Light intensity between 50 lux and 300 lux best reveals afferent pupillary defect. Photo: Caroline B. Pate, OD. Click image to enlarge.

Devised almost a century ago, the swinging flash-light test is still a workhorse assessment technique conducted to look for relative afferent pupillary defects (RAPD). Since it remains the first-in-line test when suspecting an afferent pupillary pathway abnormality upon eye examination, researchers from one new study wanted to standardize the light intensity required to elicit the pupillary defect during this test.

To do so, the study included 20 healthy controls (aged 14 to 50) and 31 individuals with clinically diagnosed RAPD (aged 12 to 72). All participants were measured for monocular pupillary light reflexes three times using one second ling light pulses, following with three seconds of darkness at eight different light intensities (6.4 lux to 1200 lux) using objective pupillometry.

The median defect score decreased from baseline values of 1.58 for right eye pathology and 0.45 for left eye pathology to saturation values of 1.18 and 0.98, respectively, at intensities between 56.9 lux and 300.5 lux in 54.8% of cases. The remaining defect scores of the 45.2% of cases were similar to that of controls, constant with light intensity at 1.23 and 0.87 for the right and left pathology, respectively.

From these results, the study authors came up with three main points. First, that pupillary light reflex magnitude increased up to 25 lux of light intensity, beyond this point saturating both cases and controls. The second is that the direct reflexes were reduced in cases’ affected eye relative to the fellow eye, but still with unremarkable consensual reflexes. Finally, low light intensities corresponded with exaggerated relative afferent pupillary defect scores, while these scores were reduced in high light intensity in more than 50% of patients with unilateral neuro-ophthalmic pathology.

Related to this last point, the authors note that the light intensity used when testing may determine if an afferent pupillary defect is detected or not, as well as its grade in a clinical evaluation. Since no cases displayed a trend of increasing defect score with light intensity, perhaps lower light intensity is better to detect defects than higher intensities. However, keep in mind that magnitude of pupillary light reflexes are typically smaller for low than high intensities.

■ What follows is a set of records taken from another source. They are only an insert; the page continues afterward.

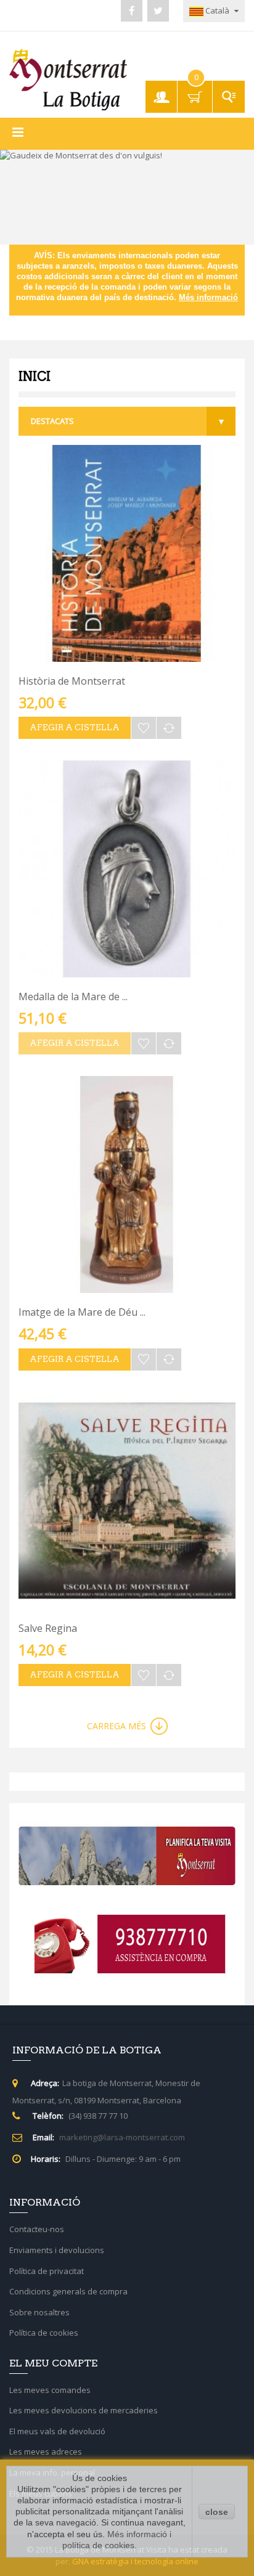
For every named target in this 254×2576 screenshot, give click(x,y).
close (216, 2512)
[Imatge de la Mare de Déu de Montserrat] (127, 1184)
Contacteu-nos (36, 2229)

Despite this idea, the ability to detect meaningful change in pupillary response from the steady-state pupillary hippus may limit a practitioner’s ability to identify the defect, especially when made without pupillometry. The signal-to-noise ratio of affected eyes in this study were much smaller than for controls and unaffected eyes, prompting the researchers to add that the low light intensities likely do not produce a high enough signal for easy defect detection, even with higher intensities masking manifestation.

As such, the authors contend that “the ‘sweet spot’ for detecting the defect may thus lie at intermediate light intensities […] the optimal light intensities may range from 50 to 300 lux for the estimation of relative afferent pupillary defect in the clinic.” These levels would be ideal for individuals who do not display change in defect scores with light intensity.

They add, “It is also recommended that pupillary responses be tested at multiple light intensities—say, 25 lux, 300 lux and 1000 lux—for identifying putative changes in the severity of the pupillary defect with light intensity in patients with unilateral neuro-ophthalmic pathology.”